CloudWatch Logs のデータソース
設定が完了すると,Athena 上で新しいデータソースが使用できるようになっているはずです.
データソースの中身には,
- CloudWatch Logs のロググループごとに 1 つのデータベース
- ロググループ内のログストリームごとに 1 つのテーブル
が用意されています.
all_log_streams
テーブル
ログストリームごとのテーブルの他にもうひとつ,ロググループ内のすべてのログストリームに横断的にアクセスするための all_log_streams
という特別なデーブルも作成されます.
私は分析したいログストリームが 1 つに特定できない場合も多いので, all_log_streams
テーブルをメインで使っています.
作成されるテーブルの情報
作成されたテーブルには下記の 3 つの列が含まれています.
- log_stream : ログストリーム名
- time : unixtime
- message : ログに記録されているメッセージ
time は桁数が多いためすこし扱いにくく, from_unixtime
関数にそのまま渡すと正しい日時に変換できません.
from_unixtime(time / 1000.0, 'Asia/Tokyo')
のように 1000 で割ると正しい日時が得られます.
クエリを書くときのコツ
JSON メッセージの分析
Federated Query で作成される message
列は単なる文字列として扱われています.CloudWatch Logs のメッセージに JSON を格納している場合は, json_extract
関数などの JSON 操作関数を使って詳しい分析を行えます.
たとえば,
{
"Foo": {
"Bar": {
"field1": 100
}
}
}
のような json 文字列が message 列に格納されている場合にfield1
の値を取り出すには
json_extract(message, '$.Foo.Bar.field1')
のようにします.
Athena における JSON の扱いについて,詳しくは 公式ドキュメント に書かれています.
ログストリームの絞り込み
Federated Query で作成されるテーブルは log_stream
列でパーティション化されています.
all_log_streams
テーブルで複数のログストリームを横断的に分析する場合にも,適切にログストリーム名を指定することでスキャンの量や実行時間を最低限に抑えることができます.
ULID を使用した Athena に優しいログストリーム設計
ログストリームの絞り込みをするときに,たとえば GUID のような完全にランダムなログストリーム名を使用していた場合,対象となるログストリーム名をすべて列挙する必要があります.
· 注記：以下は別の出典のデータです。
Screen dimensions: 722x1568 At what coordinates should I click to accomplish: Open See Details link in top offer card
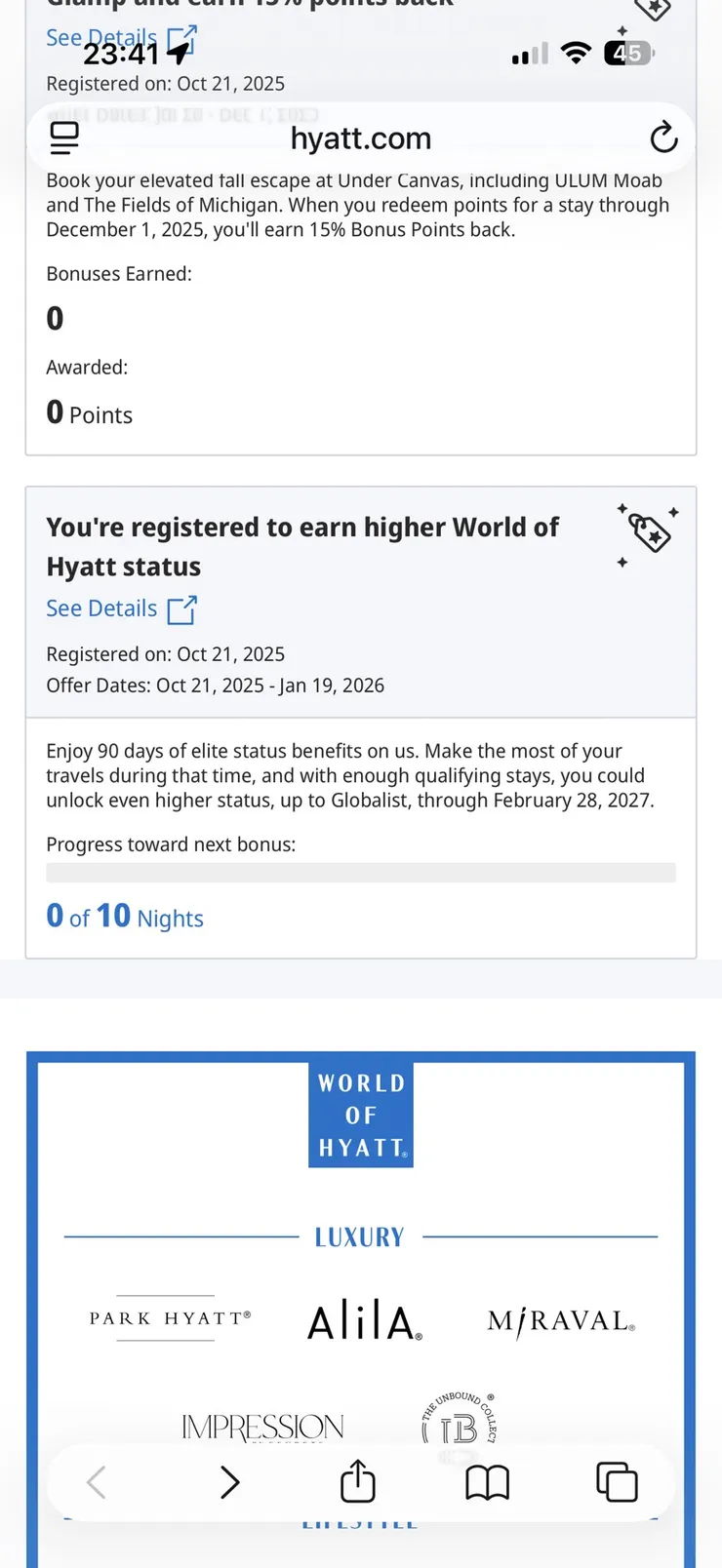point(101,37)
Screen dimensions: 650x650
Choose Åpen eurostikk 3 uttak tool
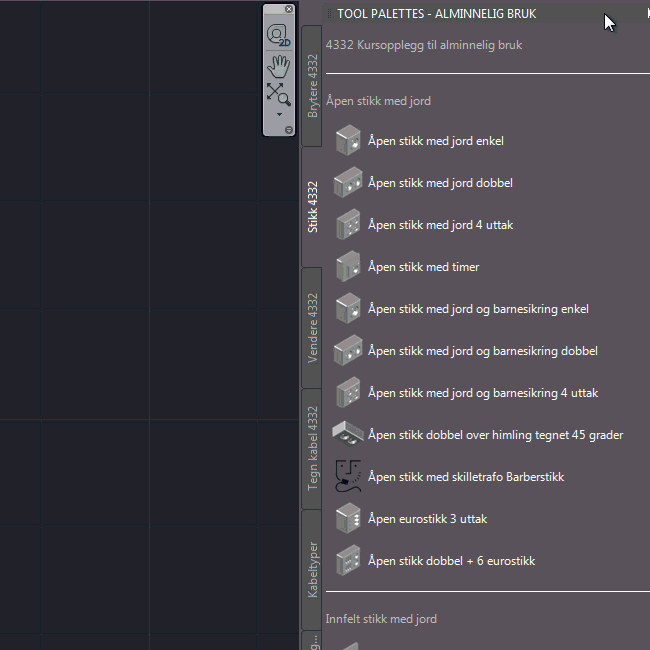pos(427,519)
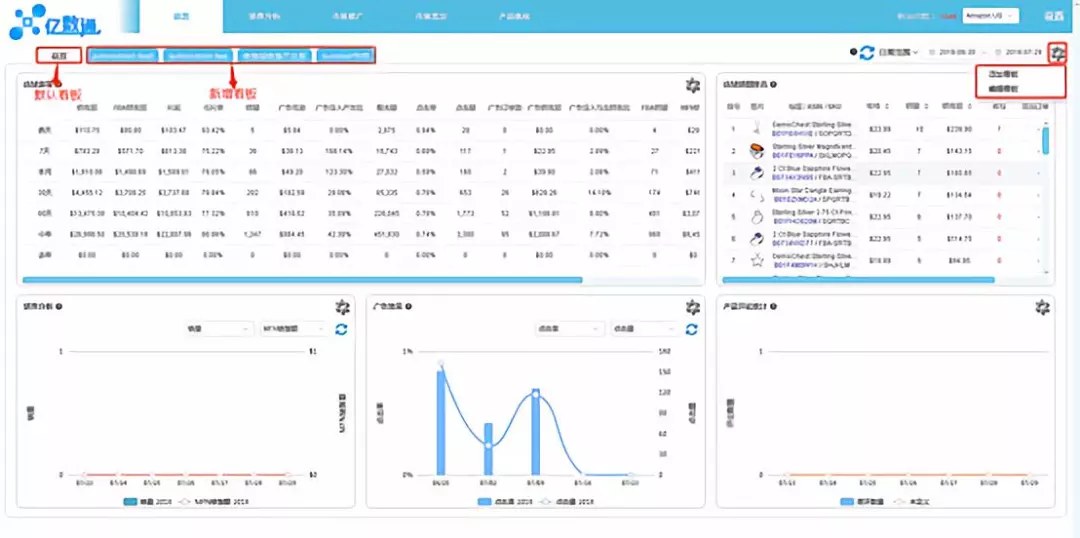This screenshot has height=538, width=1080.
Task: Select the second tab in the top navigation
Action: pyautogui.click(x=264, y=16)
必要なログストリームの範囲が広い場合,このようなランダムなログストリーム名では不便なことがあります.
ログ分析の際には対象となる期間が決まっていることが多いです.こういった用途には,ログストリームの名前は一意性を担保しつつも時刻順にソート可能になっていると,ログストリームの絞り込みがしやすく大変便利です.
こういった用途では ULID が便利です.
ULID とは,「時刻順にソート可能なランダムな 128 bit の ID」です.ULID は上位 48 ビットにタイムスタンプが格納されており,残りの部分はランダムなビット列で構成されます.
このため,ULID を使えば実用的には十分な一意性を持ったソート可能な ID を簡単に作ることができます.
ULID の実装は各言語でいろいろとありますが,私は C# で CySharp による実装 を使用しています.
ログストリーム名に base64 エンコードした ULID を使用しておくと,
- 分析したい期間の最初のログストリーム名が
AXveDqLXTQBeH+xaUtnLKQ==
- 分析したい期間の最後のログストリーム名が
AXwXnfcfH+EoOyVHDjDdsA==
となっていた場合には, Athena のクエリの WHERE 句に
where log_stream >= `AXveDqLXTQBeH+xaUtnLKQ==` log_stream <= `AXwXnfcfH+EoOyVHDjDdsA==`
などと指定して,簡単にログストリームの範囲を指定できるようになります.
まとめ
CloudWatch Logs に溜め込んだログを Athena で簡単に分析する方法について紹介しました.
要点:
- Athena の Federated Query で CloudWatch Logs のデータを直接 Athena で扱うことができる
- JSON 文字列は
json_extract
などの関数で分析できる - ログストリーム名には ULID などのソート可能なものを使用しておくと便利
私のプロダクトではこの仕組みは最近導入したばかりなので,運用上の課題などが見つかればまた追記などしようと思います.